Michael Giberson
Carbon tax and cap-and-trade fun, courtesy of the Wall Street Journal editorial page and bloggers at Common Tragedies.
In brief: on Monday the WSJ lead editorial complained about the distributional effects of cap-and-trade, correctly noting that the effect of pricing carbon would depend on consumption but misleadingly illustrated with a chart based on carbon-emitting production by state. Two economists at Resources for the Future sent a letter to the editor pointing out the problem, and after the WSJ said it would not run the letter, one of the economists – Rich Sweeney – posted it on his blog at Common Tragedies.
Subtlety being the soul of blogging, he headlined the post: “The Wall Street Journal is an idiot.”
This morning at CT, Sweeney is back with, “Write a letter to the editor, and nobody cares. Call someone an idiot on the internet and…….”

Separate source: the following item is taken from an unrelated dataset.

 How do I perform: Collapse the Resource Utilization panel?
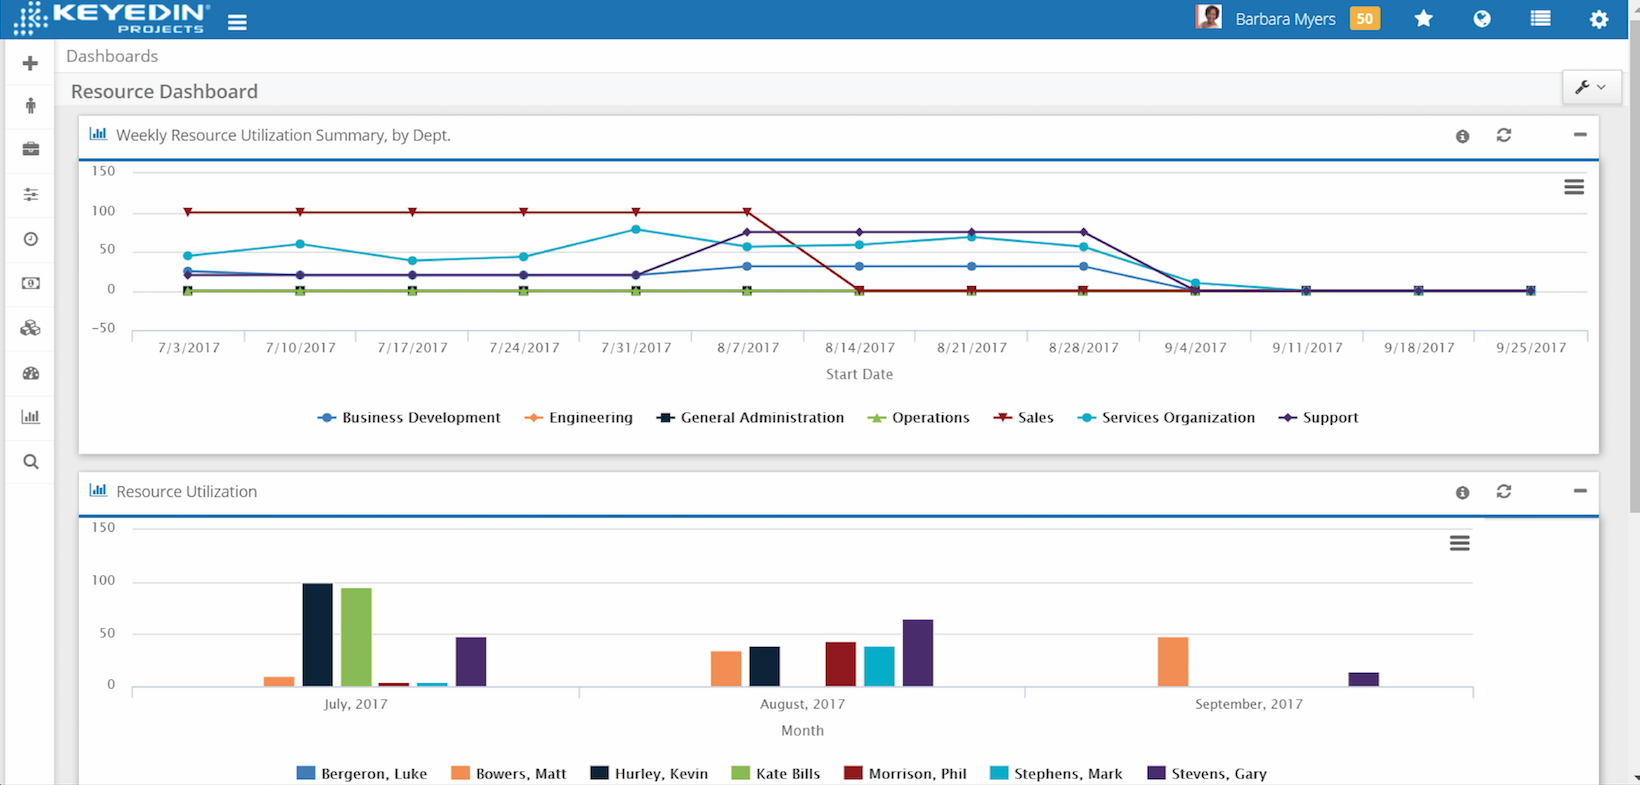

The answer is: get your letter published in the WSJ. Nearby on the editorial page is a rejoinder, where the editorialists, in their words, “try to take their [the RFF economists’] argument seriously.” [What? Does this mean the first editorial was done without considering recently published work by the mainstream-if-slightly-staid folks at the pre-eminient environmental policy think tank? I guess for the second editorial, the difference was that the WSJ editors were actually wearing their thinking caps.]
Elsewhere in the house of WSJ, Environmental Capital blogger Keith Johnson pulls up a chair ringside, “Knockdown, Dragout: Think Tank v. WSJ Edit Page on Cap-and-Trade.”
Johnson concluded:
The RFF guys responded this morning: “Now the question is whether the WSJ really cares about the true net effect of carbon policy on households in states like Michigan and Pennsylvania, or if they’re simply clinging to any story that will allow them to politically undermine cap and trade.”
It’s certainly fodder for a lively debate. The only thing that would make it better would be moving it to Comedy Central.
I’m all for getting this debate onto Comedy Central. We will be talking about cap-and-trade and carbon taxes in a few weeks in the Energy Economics class.
Students here are leaving for Spring Break this afternoon. I figure Comedy Central is about the only chance I have got to get a serious energy econ idea entertained by even a handful of students for the next 9 days.